#### Saved data entries:
* * * * * * * * *

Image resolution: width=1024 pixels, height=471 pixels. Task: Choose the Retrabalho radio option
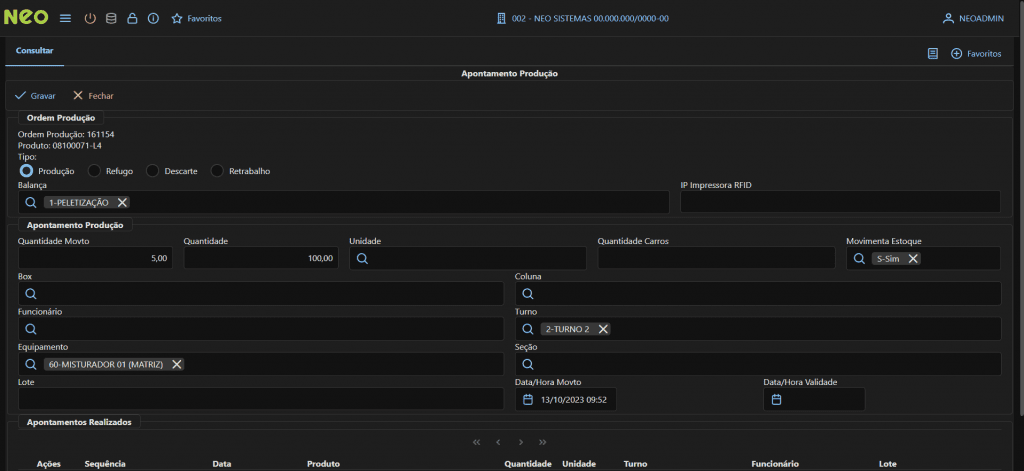point(217,171)
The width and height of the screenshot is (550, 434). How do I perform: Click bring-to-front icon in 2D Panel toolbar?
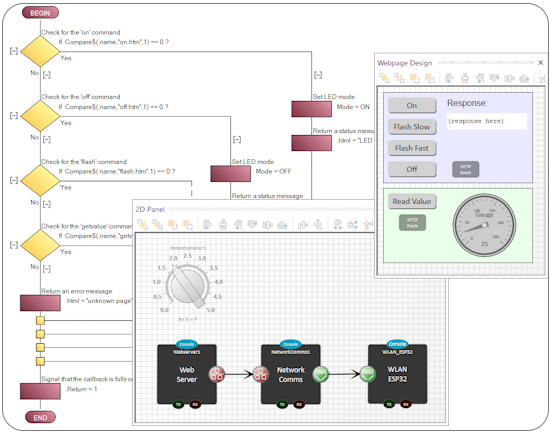pos(142,224)
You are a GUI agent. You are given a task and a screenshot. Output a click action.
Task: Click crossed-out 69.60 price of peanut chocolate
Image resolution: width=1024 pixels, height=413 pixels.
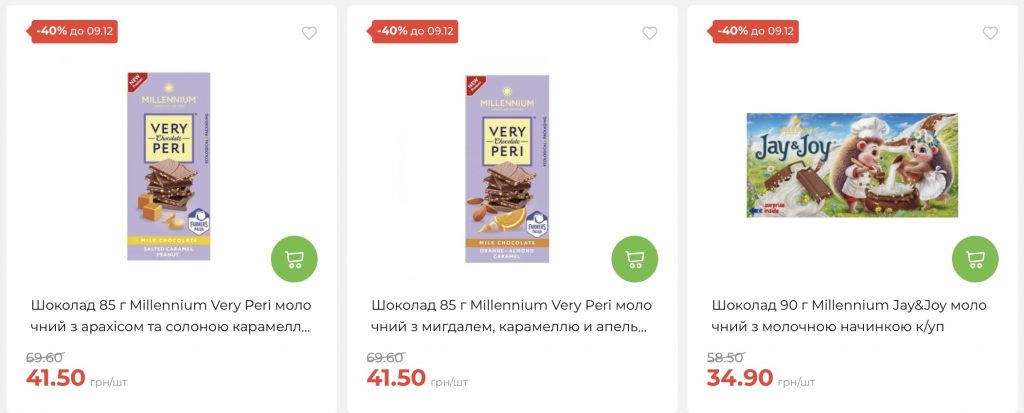pyautogui.click(x=44, y=357)
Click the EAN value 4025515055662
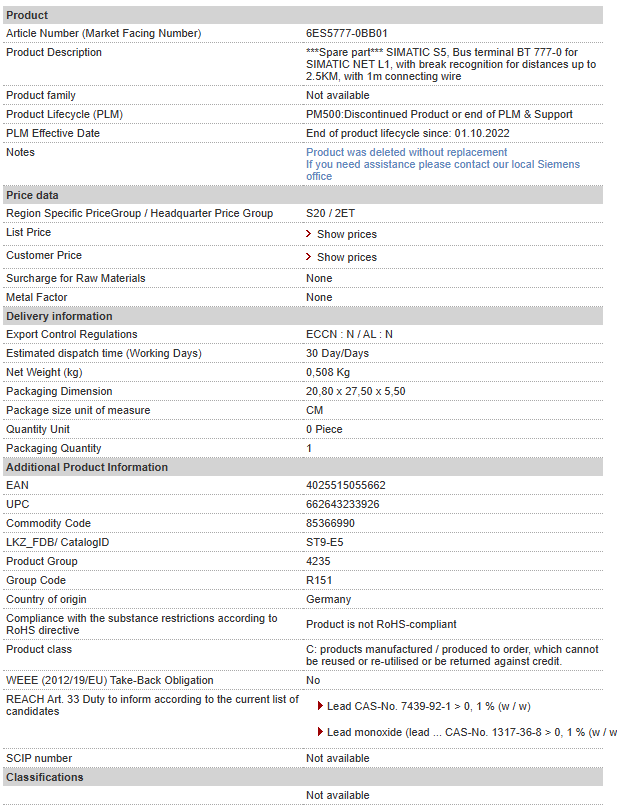Viewport: 617px width, 806px height. pos(346,485)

* * * * * * * * *

#### YOUR GOAL:
What is needed is an exact copy of the lines from the one containing "Task: Click crossed-out" through the last line of the records, with every picture left out.

#### ANSWER TO THIS PROBLEM:
Task: Click crossed-out 69.60 price of peanut chocolate
Image resolution: width=1024 pixels, height=413 pixels.
pyautogui.click(x=44, y=357)
Click the EAN value 4025515055662
Viewport: 617px width, 806px height. pos(346,485)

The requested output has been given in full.